- _Extracted entries_

——————

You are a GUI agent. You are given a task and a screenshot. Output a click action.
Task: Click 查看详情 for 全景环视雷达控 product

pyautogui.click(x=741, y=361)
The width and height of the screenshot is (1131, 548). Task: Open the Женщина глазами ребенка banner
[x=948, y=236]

——————

- _The task_
Retype every line of the data above exactly.

- _Result for this task_
You are a GUI agent. You are given a task and a screenshot. Output a click action.
Task: Click 查看详情 for 全景环视雷达控 product

pyautogui.click(x=741, y=361)
The width and height of the screenshot is (1131, 548). Task: Open the Женщина глазами ребенка banner
[x=948, y=236]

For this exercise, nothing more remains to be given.